• _Recorded information_

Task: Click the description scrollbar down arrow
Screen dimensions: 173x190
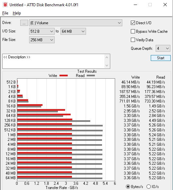Action: pos(107,66)
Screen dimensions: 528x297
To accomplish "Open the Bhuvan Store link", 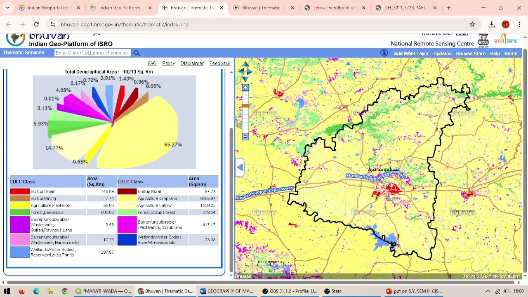I will (471, 54).
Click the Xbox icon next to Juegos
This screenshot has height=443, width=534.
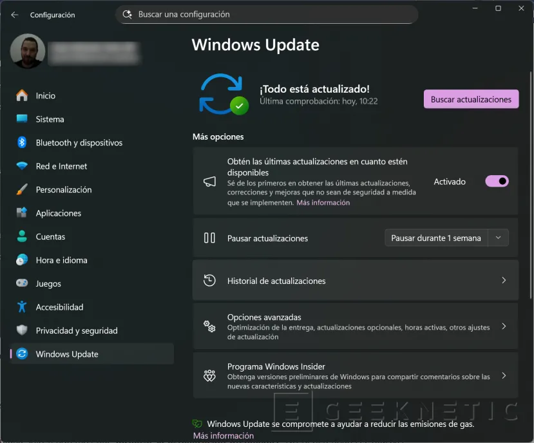coord(21,283)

• _Exercise details_
In the material above, how many lines have the word "Click"? Give that number and nothing else.

• _Exercise solution_
2